- Born: October 16, 1909 New York City, U.S.
- Died: December 27, 2006 (aged 97) Glenview, Illinois, U.S.
- Education: Columbia University
- Scientific career
- Fields: Neurology, psychology
- Workplaces: University of Iowa
- Doctoral advisor: Carney Landis
- Doctoral students: Albert Bandura

= Arthur Lester Benton =

American neuropsychologist and professor

Arthur Lester Benton (October 16, 1909 – December 27, 2006) was an American neuropsychologist and Emeritus Professor of Neurology and Psychology at the University of Iowa.

== Biography ==
He received his A.B. from Oberlin College in 1931, his A.M. from Oberlin College in 1933 and his Ph.D. from Columbia University in 1935. He acquired his training as a psychologist at the Payne Whitney Psychiatric Clinic of New York Hospital. Early in 1941, Benton volunteered for service in the U.S. Navy and was commissioned as a lieutenant in the medical department. His active duty lasted until 1945, followed by many years of service in the U.S. Navy Reserve, retiring at the rank of captain. In 1946 Benton accepted an appointment as associate professor of Psychology at the University of Louisville. In 1948, he moved to the University of Iowa as professor and director of graduate training in clinical psychology. In 1958 he became professor of psychology and neurology, retiring in 1978, at which time the Benton Laboratory of Neuropsychology in the Division of Behavioral Neurology was dedicated.

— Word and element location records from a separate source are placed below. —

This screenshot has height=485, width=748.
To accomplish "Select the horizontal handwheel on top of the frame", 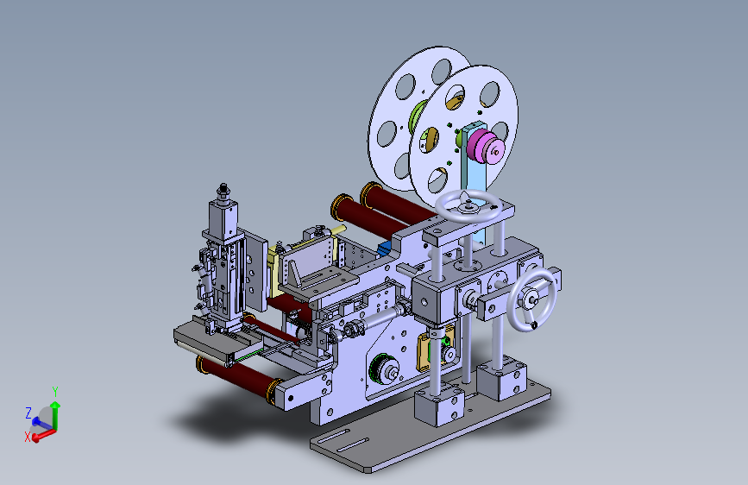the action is (468, 206).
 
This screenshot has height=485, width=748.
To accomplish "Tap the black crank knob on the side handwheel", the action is (534, 325).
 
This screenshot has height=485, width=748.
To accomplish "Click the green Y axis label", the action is (55, 392).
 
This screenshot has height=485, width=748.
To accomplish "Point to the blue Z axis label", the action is (28, 413).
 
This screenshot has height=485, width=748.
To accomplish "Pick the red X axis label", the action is (28, 437).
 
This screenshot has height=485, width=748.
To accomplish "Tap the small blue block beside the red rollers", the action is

At Iowa he supervised 46 doctoral dissertations and 24 master's theses. He was the author of numerous books and the creator of a number of neuropsychological testing instruments, including the Benton Visual Retention Test (BVRT).He was the husband of the late Professor Rita Benton, Professor of Musicology at the University of Iowa, and father of Raymond Stetson Benton, Abigail Benton Sivan, and Daniel Joseph Benton.